• _THE TASK_: Go through the entries and copy each one exactly. Leave none out.

[Opening RECORDS PROVIDED section]

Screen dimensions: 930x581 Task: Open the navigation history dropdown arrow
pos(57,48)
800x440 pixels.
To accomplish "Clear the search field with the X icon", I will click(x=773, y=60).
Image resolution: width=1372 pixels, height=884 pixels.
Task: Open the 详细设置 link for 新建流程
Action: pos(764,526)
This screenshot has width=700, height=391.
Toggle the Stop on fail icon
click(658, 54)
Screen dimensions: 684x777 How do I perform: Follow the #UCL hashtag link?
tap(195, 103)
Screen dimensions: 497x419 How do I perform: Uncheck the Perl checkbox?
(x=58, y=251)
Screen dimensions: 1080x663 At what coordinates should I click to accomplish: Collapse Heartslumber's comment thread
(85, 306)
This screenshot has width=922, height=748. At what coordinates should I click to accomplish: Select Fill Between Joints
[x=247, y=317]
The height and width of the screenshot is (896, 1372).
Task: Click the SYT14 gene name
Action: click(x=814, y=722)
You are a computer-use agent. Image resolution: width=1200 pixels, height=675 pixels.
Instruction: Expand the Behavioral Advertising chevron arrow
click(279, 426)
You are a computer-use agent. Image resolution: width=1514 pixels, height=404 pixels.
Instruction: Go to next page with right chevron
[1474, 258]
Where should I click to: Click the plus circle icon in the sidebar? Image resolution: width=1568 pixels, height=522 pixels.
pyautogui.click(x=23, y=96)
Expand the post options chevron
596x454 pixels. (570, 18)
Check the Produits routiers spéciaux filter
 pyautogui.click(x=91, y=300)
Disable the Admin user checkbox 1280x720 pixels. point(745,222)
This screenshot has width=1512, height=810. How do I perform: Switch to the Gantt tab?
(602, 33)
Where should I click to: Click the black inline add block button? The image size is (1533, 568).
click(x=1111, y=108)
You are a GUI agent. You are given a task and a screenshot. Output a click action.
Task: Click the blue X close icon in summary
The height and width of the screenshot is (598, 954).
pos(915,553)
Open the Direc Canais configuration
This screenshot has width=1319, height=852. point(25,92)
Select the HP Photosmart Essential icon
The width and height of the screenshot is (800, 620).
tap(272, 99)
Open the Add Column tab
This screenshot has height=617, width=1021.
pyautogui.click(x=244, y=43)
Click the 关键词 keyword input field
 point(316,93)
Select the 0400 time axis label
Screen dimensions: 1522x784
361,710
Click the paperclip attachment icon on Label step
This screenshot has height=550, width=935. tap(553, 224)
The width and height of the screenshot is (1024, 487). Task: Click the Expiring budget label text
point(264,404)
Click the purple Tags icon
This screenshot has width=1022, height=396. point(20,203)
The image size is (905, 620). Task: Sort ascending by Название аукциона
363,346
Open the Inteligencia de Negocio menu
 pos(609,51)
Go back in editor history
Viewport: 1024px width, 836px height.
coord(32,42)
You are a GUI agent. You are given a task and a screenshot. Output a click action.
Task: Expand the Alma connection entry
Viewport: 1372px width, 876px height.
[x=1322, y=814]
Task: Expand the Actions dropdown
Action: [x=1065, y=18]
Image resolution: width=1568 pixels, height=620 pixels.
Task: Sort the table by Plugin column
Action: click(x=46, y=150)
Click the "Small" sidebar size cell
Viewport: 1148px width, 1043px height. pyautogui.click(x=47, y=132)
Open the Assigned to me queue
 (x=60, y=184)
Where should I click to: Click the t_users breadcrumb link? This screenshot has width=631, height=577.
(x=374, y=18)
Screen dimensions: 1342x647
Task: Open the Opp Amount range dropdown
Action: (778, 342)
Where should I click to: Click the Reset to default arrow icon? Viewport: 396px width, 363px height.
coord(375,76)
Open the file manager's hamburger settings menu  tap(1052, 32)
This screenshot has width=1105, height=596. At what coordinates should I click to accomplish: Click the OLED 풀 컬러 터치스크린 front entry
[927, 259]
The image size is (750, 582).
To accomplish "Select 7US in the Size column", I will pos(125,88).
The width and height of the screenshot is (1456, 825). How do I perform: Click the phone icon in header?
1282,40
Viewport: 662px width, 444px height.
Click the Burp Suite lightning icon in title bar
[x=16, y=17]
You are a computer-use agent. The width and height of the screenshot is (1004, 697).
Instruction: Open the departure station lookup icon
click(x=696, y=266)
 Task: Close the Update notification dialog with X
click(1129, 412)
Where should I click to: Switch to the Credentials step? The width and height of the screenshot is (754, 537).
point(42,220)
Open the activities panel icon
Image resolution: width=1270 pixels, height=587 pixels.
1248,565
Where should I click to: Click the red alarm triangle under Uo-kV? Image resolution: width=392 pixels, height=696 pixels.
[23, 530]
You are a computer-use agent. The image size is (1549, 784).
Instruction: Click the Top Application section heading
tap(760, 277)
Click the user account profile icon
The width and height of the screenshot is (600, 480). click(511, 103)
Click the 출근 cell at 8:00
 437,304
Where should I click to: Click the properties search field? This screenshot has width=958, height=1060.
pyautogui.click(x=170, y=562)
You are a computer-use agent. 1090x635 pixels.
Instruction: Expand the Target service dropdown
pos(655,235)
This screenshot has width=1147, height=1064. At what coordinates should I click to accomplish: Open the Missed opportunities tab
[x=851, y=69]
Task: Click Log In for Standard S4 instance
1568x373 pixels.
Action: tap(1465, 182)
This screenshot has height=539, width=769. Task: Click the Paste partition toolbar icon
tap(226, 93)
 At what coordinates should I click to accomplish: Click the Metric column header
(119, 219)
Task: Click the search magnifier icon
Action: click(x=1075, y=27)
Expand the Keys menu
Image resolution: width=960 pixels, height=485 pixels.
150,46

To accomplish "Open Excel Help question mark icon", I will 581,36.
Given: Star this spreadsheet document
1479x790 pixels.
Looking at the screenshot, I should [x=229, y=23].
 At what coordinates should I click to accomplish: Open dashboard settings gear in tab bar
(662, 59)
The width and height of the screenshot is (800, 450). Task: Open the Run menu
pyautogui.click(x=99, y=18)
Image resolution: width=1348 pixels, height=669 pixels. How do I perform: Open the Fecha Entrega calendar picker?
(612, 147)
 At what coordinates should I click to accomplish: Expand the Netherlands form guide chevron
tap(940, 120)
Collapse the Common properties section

[Closing RECORDS PROVIDED section]

• _RESULT BELOW_:
Screen dimensions: 930x581 Task: Open the navigation history dropdown arrow
pos(57,48)
800x440 pixels.
To accomplish "Clear the search field with the X icon", I will click(x=773, y=60).
Image resolution: width=1372 pixels, height=884 pixels.
Task: Open the 详细设置 link for 新建流程
Action: pos(764,526)
This screenshot has width=700, height=391.
Toggle the Stop on fail icon
click(658, 54)
Screen dimensions: 684x777 How do I perform: Follow the #UCL hashtag link?
tap(195, 103)
Screen dimensions: 497x419 How do I perform: Uncheck the Perl checkbox?
(x=58, y=251)
Screen dimensions: 1080x663 At what coordinates should I click to accomplish: Collapse Heartslumber's comment thread
(85, 306)
This screenshot has width=922, height=748. At what coordinates should I click to accomplish: Select Fill Between Joints
[x=247, y=317]
The height and width of the screenshot is (896, 1372).
Task: Click the SYT14 gene name
Action: click(x=814, y=722)
You are a computer-use agent. Image resolution: width=1200 pixels, height=675 pixels.
Instruction: Expand the Behavioral Advertising chevron arrow
click(279, 426)
You are a computer-use agent. Image resolution: width=1514 pixels, height=404 pixels.
Instruction: Go to next page with right chevron
[1474, 258]
Where should I click to: Click the plus circle icon in the sidebar? Image resolution: width=1568 pixels, height=522 pixels.
pyautogui.click(x=23, y=96)
Expand the post options chevron
596x454 pixels. (570, 18)
Check the Produits routiers spéciaux filter
 pyautogui.click(x=91, y=300)
Disable the Admin user checkbox 1280x720 pixels. point(745,222)
This screenshot has width=1512, height=810. How do I perform: Switch to the Gantt tab?
(602, 33)
Where should I click to: Click the black inline add block button? The image size is (1533, 568).
click(x=1111, y=108)
You are a GUI agent. You are given a task and a screenshot. Output a click action.
Task: Click the blue X close icon in summary
The height and width of the screenshot is (598, 954).
pos(915,553)
Open the Direc Canais configuration
This screenshot has width=1319, height=852. point(25,92)
Select the HP Photosmart Essential icon
The width and height of the screenshot is (800, 620).
tap(272, 99)
Open the Add Column tab
This screenshot has height=617, width=1021.
pyautogui.click(x=244, y=43)
Click the 关键词 keyword input field
 point(316,93)
Select the 0400 time axis label
Screen dimensions: 1522x784
361,710
Click the paperclip attachment icon on Label step
This screenshot has height=550, width=935. tap(553, 224)
The width and height of the screenshot is (1024, 487). Task: Click the Expiring budget label text
point(264,404)
Click the purple Tags icon
This screenshot has width=1022, height=396. point(20,203)
The image size is (905, 620). Task: Sort ascending by Название аукциона
363,346
Open the Inteligencia de Negocio menu
 pos(609,51)
Go back in editor history
Viewport: 1024px width, 836px height.
coord(32,42)
You are a GUI agent. You are given a task and a screenshot. Output a click action.
Task: Expand the Alma connection entry
Viewport: 1372px width, 876px height.
[x=1322, y=814]
Task: Expand the Actions dropdown
Action: [x=1065, y=18]
Image resolution: width=1568 pixels, height=620 pixels.
Task: Sort the table by Plugin column
Action: click(x=46, y=150)
Click the "Small" sidebar size cell
Viewport: 1148px width, 1043px height. pyautogui.click(x=47, y=132)
Open the Assigned to me queue
 (x=60, y=184)
Where should I click to: Click the t_users breadcrumb link? This screenshot has width=631, height=577.
(x=374, y=18)
Screen dimensions: 1342x647
Task: Open the Opp Amount range dropdown
Action: (778, 342)
Where should I click to: Click the Reset to default arrow icon? Viewport: 396px width, 363px height.
coord(375,76)
Open the file manager's hamburger settings menu  tap(1052, 32)
This screenshot has width=1105, height=596. At what coordinates should I click to accomplish: Click the OLED 풀 컬러 터치스크린 front entry
[927, 259]
The image size is (750, 582).
To accomplish "Select 7US in the Size column", I will pos(125,88).
The width and height of the screenshot is (1456, 825). How do I perform: Click the phone icon in header?
1282,40
Viewport: 662px width, 444px height.
Click the Burp Suite lightning icon in title bar
[x=16, y=17]
You are a computer-use agent. The width and height of the screenshot is (1004, 697).
Instruction: Open the departure station lookup icon
click(x=696, y=266)
 Task: Close the Update notification dialog with X
click(1129, 412)
Where should I click to: Switch to the Credentials step? The width and height of the screenshot is (754, 537).
point(42,220)
Open the activities panel icon
Image resolution: width=1270 pixels, height=587 pixels.
1248,565
Where should I click to: Click the red alarm triangle under Uo-kV? Image resolution: width=392 pixels, height=696 pixels.
[23, 530]
You are a computer-use agent. The image size is (1549, 784).
Instruction: Click the Top Application section heading
tap(760, 277)
Click the user account profile icon
The width and height of the screenshot is (600, 480). click(511, 103)
Click the 출근 cell at 8:00
 437,304
Where should I click to: Click the properties search field? This screenshot has width=958, height=1060.
pyautogui.click(x=170, y=562)
You are a computer-use agent. 1090x635 pixels.
Instruction: Expand the Target service dropdown
pos(655,235)
This screenshot has width=1147, height=1064. At what coordinates should I click to accomplish: Open the Missed opportunities tab
[x=851, y=69]
Task: Click Log In for Standard S4 instance
1568x373 pixels.
Action: tap(1465, 182)
This screenshot has height=539, width=769. Task: Click the Paste partition toolbar icon
tap(226, 93)
 At what coordinates should I click to accomplish: Click the Metric column header
(119, 219)
Task: Click the search magnifier icon
Action: click(x=1075, y=27)
Expand the Keys menu
Image resolution: width=960 pixels, height=485 pixels.
150,46

To accomplish "Open Excel Help question mark icon", I will 581,36.
Given: Star this spreadsheet document
1479x790 pixels.
Looking at the screenshot, I should [x=229, y=23].
 At what coordinates should I click to accomplish: Open dashboard settings gear in tab bar
(662, 59)
The width and height of the screenshot is (800, 450). Task: Open the Run menu
pyautogui.click(x=99, y=18)
Image resolution: width=1348 pixels, height=669 pixels. How do I perform: Open the Fecha Entrega calendar picker?
(612, 147)
 At what coordinates should I click to accomplish: Expand the Netherlands form guide chevron
tap(940, 120)
Collapse the Common properties section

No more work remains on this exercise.